Hearts continued to dictate the tempo and Hibs weren’t helped when Griffiths went down in a heap near the touchline after landing awkwardly while contesting a high ball.

Hibernian striker Leigh Griffiths is stretchered off Hibernian striker Leigh Griffiths is stretchered off

The striker was stretchered off to be replaced by Ross Caldwell and just before the hour mark Hearts were disrupted with the loss of the injured Barr. Scott Robinson replaced him.

The changes did nothing to help a match that had never been high in quality. As time passed the tension and fear of making a fatal mistake increased and it all became far too kick and rush.

Fenlon hooked the ineffective Doyle in the 70th minute in the hope that the pace of his replacement, Ivan Sproule, could provide the spark his team lacked. McGlynn responded by throwing on John Sutton for Walker and putting Paterson out to the right. Sproule did make a difference, winning a couple of corners to give his team hope of nicking a goal that was looking more and more likely to be the winner.

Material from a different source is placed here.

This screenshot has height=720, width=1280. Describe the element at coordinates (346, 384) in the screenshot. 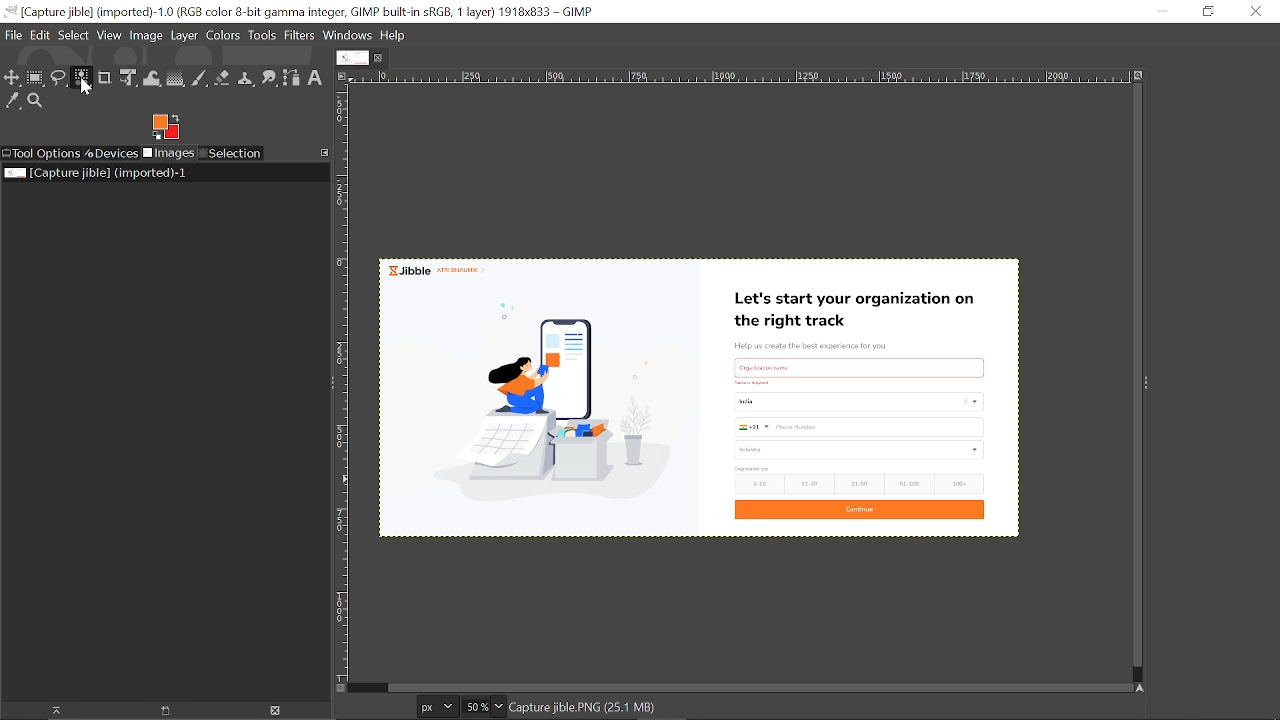

I see `Vertical label` at that location.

And yet when it did come it arrived from the other side of the pitch and while there was an element of luck about it do you think that bothered three-quarters of the witnesses?

David Wotherspoon scores the winner David Wotherspoon scores the winner

Nine minutes from the end, Cairney switched the play from left to right and his diagonal found Wotherspoon, who broke past McHaffie and from the angle of the box lashed in a shot that spun off the lunging Zaliukas and looped up and over the clawing hand of keeper Jamie MacDonald.

As it hit the net, Easter Road erupted in joy but Hibs had still nine minutes to negotiate.

Hearts came at them but, spirited as they were, a cutting edge was clearly lacking.

They simply didn’t have the guile to harm Hibs and when the final whistle ended their fans filed silently out of the stadium.

They’ll still sing about 5-1 in the future but Hibs fans can now gloat back about the afternoon they ended the Tynecastle team’s reign as Scottish Cup holders.